* WORK INSTRUCTION
Copy out, unchanged, the part of the records that opens with the line containing "click on chart-type-toggle." and closes with the line containing "y2-tick-label: 0.8 is", including both of those lines.

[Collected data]
--- START ---
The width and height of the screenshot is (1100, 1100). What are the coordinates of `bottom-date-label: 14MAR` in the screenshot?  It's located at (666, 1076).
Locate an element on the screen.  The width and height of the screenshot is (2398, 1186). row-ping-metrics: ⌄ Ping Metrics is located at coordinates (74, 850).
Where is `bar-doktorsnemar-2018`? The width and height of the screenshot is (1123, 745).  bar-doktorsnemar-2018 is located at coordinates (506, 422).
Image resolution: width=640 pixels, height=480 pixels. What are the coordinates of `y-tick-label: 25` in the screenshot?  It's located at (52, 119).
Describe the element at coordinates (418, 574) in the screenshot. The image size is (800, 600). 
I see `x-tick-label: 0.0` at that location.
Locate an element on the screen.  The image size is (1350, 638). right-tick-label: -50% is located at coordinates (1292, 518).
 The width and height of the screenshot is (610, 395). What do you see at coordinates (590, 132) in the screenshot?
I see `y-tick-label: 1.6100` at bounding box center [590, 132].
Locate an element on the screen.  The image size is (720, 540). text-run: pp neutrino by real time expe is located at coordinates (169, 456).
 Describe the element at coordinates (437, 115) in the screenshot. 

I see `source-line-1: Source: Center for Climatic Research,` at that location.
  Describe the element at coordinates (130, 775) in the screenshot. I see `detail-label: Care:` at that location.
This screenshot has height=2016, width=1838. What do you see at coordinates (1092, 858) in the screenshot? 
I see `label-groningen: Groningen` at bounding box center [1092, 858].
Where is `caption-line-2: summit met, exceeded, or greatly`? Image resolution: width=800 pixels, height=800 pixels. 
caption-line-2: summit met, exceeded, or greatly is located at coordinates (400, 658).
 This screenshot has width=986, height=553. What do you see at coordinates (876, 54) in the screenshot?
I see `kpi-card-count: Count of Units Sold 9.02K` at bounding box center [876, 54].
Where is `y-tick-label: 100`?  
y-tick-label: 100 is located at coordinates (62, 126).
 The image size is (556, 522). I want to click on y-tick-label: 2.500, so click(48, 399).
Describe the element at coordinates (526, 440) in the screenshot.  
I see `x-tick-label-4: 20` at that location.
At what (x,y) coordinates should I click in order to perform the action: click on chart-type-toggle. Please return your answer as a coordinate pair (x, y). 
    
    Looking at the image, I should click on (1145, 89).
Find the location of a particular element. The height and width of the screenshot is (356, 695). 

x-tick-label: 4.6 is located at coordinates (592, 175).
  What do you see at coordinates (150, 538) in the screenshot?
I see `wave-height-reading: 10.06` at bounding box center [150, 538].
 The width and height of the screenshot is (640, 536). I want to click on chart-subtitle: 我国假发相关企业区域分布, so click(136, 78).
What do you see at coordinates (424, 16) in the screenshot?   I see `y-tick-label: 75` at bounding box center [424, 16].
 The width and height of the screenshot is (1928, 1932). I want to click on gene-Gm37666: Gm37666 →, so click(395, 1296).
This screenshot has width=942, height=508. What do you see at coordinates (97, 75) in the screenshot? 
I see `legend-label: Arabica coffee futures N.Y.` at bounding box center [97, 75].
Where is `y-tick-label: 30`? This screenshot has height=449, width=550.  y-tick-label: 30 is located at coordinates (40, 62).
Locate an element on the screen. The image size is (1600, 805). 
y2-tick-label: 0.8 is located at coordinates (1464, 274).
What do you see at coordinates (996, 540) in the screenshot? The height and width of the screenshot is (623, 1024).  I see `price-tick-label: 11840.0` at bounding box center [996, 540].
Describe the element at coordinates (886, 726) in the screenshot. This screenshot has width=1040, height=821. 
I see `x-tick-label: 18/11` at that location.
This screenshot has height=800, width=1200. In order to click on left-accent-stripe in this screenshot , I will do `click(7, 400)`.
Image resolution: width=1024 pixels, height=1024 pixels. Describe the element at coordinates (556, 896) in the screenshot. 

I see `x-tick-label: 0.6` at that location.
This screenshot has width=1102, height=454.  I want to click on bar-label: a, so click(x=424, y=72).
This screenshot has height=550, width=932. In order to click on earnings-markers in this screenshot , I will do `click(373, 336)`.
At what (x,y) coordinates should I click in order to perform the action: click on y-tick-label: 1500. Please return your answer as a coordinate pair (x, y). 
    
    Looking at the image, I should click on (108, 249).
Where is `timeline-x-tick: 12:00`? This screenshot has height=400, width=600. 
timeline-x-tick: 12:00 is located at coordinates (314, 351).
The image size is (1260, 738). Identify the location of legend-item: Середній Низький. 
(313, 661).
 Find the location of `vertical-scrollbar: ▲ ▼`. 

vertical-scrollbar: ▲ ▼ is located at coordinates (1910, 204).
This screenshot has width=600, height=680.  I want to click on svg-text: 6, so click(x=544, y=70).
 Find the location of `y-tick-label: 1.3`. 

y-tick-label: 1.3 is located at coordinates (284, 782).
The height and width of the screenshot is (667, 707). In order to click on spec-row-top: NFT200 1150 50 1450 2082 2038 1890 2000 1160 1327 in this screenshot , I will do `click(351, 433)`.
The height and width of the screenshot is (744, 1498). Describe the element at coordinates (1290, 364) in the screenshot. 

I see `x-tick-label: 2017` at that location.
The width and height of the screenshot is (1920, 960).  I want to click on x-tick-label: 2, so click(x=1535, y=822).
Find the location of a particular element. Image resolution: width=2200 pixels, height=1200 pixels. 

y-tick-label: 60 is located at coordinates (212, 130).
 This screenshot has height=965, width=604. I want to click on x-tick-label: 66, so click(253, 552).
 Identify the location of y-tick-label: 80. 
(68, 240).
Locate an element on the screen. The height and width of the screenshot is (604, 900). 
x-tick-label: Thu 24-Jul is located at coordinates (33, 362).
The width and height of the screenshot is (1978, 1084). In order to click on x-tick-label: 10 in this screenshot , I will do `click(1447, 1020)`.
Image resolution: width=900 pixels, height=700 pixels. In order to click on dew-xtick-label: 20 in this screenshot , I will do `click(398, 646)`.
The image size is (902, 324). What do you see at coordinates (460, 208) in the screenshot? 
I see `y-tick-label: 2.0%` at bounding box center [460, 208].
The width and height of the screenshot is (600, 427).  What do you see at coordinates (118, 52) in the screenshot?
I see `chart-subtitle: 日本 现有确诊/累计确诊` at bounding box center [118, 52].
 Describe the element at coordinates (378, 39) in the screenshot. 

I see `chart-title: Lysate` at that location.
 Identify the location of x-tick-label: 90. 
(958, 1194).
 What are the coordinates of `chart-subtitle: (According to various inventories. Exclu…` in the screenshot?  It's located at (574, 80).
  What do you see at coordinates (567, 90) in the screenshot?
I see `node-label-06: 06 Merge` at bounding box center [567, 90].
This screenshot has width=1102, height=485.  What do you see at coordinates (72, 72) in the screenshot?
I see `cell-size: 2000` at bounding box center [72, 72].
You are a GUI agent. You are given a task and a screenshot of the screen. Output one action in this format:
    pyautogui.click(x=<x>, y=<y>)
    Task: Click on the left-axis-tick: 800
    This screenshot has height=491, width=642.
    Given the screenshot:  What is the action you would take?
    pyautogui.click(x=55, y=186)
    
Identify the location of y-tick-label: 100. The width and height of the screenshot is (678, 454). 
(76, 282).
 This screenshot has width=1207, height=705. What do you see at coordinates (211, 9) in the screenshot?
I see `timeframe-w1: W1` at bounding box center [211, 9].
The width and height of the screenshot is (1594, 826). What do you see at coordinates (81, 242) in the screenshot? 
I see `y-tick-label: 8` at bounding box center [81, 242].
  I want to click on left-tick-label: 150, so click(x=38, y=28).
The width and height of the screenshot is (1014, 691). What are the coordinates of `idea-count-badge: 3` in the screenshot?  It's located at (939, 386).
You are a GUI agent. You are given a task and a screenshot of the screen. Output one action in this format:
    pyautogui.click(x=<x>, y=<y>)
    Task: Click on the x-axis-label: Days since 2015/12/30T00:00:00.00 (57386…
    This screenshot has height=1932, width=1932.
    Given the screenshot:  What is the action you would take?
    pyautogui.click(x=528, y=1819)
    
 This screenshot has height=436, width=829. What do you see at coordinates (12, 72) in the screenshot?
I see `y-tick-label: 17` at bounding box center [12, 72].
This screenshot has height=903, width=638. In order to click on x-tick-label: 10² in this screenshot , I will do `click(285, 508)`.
--- END ---
* SOLUTION
At what (x,y) coordinates should I click in order to perform the action: click on chart-type-toggle. Please return your answer as a coordinate pair (x, y). 
    
    Looking at the image, I should click on (1145, 89).
Find the location of a particular element. The height and width of the screenshot is (356, 695). 

x-tick-label: 4.6 is located at coordinates (592, 175).
  What do you see at coordinates (150, 538) in the screenshot?
I see `wave-height-reading: 10.06` at bounding box center [150, 538].
 The width and height of the screenshot is (640, 536). I want to click on chart-subtitle: 我国假发相关企业区域分布, so click(136, 78).
What do you see at coordinates (424, 16) in the screenshot?   I see `y-tick-label: 75` at bounding box center [424, 16].
 The width and height of the screenshot is (1928, 1932). I want to click on gene-Gm37666: Gm37666 →, so click(395, 1296).
This screenshot has width=942, height=508. What do you see at coordinates (97, 75) in the screenshot? 
I see `legend-label: Arabica coffee futures N.Y.` at bounding box center [97, 75].
Where is `y-tick-label: 30`? This screenshot has height=449, width=550.  y-tick-label: 30 is located at coordinates (40, 62).
Locate an element on the screen. The image size is (1600, 805). 
y2-tick-label: 0.8 is located at coordinates (1464, 274).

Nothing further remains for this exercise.